Langkah kaki Ellesmere terhenti di tengah jalan sempit Kerajaan Solvenmber, pelan-pelan memaksa kedua kaki yang hampir menabrak permukaan tanah jalanan itu untuk segera diam—beristirahat sejenak. Ia meringis untuk yang kesekian kali. Bukan karena luka, melainkan merasakan perutnya menegang seakan baru saja menelan makanan basi dan mual.
Benar saja, selain sengatan ketakutan terhadap kejar-kejaran menjengkelkan ini, sepotong roti yang semestinya tetap berada dalam lambung, naik begitu saja—mendorong keluar kerongkongan pula menerobos mulut kecilnya hingga ia terbatuk-batuk. Memuntahkan adonan yang sudah terasa asam memuakkan ke atas tanah lembab.

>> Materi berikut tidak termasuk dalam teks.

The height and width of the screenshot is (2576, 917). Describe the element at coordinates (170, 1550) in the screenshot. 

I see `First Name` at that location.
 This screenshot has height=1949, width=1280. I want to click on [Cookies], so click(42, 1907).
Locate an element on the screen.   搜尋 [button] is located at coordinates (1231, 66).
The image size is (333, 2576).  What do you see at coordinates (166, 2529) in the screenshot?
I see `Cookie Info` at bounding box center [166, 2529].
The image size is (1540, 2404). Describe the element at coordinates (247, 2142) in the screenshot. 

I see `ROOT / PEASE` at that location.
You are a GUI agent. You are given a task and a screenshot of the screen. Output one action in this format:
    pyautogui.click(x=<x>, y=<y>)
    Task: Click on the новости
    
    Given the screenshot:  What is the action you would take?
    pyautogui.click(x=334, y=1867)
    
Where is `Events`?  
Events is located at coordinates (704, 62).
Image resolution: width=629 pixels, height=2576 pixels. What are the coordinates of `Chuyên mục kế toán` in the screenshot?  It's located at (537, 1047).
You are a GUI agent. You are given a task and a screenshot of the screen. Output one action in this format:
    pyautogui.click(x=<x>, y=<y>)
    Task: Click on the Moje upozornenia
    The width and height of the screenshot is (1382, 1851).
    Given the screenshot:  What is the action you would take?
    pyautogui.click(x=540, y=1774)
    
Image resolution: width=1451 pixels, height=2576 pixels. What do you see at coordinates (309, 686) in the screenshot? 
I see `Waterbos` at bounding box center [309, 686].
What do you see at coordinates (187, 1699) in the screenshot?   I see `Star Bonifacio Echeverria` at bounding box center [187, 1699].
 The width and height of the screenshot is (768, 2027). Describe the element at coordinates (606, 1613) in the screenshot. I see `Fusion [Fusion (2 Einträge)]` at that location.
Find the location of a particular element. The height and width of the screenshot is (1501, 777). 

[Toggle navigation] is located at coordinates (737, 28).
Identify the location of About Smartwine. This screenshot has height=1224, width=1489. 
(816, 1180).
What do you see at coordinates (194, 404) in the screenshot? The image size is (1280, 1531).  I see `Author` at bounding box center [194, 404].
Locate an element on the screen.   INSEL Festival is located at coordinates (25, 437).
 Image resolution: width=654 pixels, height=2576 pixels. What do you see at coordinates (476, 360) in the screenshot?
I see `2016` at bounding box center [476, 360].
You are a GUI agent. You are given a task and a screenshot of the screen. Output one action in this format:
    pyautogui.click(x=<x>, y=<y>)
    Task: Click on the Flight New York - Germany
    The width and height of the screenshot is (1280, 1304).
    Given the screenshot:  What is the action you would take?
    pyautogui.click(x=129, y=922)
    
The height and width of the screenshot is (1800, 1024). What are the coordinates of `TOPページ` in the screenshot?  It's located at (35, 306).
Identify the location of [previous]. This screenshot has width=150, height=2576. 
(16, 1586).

Belum selesai di sana, kepalanya terasa pusing. Luka yang mau tidak mau Ellesmere terima kini tampak sia-sia. Angin malam pun tidak bisa mengasihani sosok itu, berlalu kasar dengan hembusan yang sungguh mengusik. Terkadang, justru menggoda Ellesmere agar meninggalkan kesadarannya di sana.
Selain bau muntah dan amis darah di sekitar tangan, aroma busuk juga turut menambahsempurnakan koridor kumuh tersebut. Sayuran basi, susu, atau yang paling nampak di antara itu semua, bangkai tikus hitam—dengan bulu yang kuyup oleh genangan sampah organik—menyebar sana sini bak rumput liar.
Tidak ada yang mampu membantunya bertahan sekarang, kecuali darah sendiri.
Semoga ia tak segera kehabisan darah.
Hah, nasib anak desa tunggal memang kurang beruntung. Tidak ada yang lebih menyakitkan permulaannya selain pembunuhan orang tua mereka ketika menjelang tengah malam. Membuat sebagian dari mereka dibawa sebagai budak belian. Hanya sedikit, atau kemungkinan hanya dua atau tiga orang saja yang sangat berani berbuat nekat seperti Ellesmere.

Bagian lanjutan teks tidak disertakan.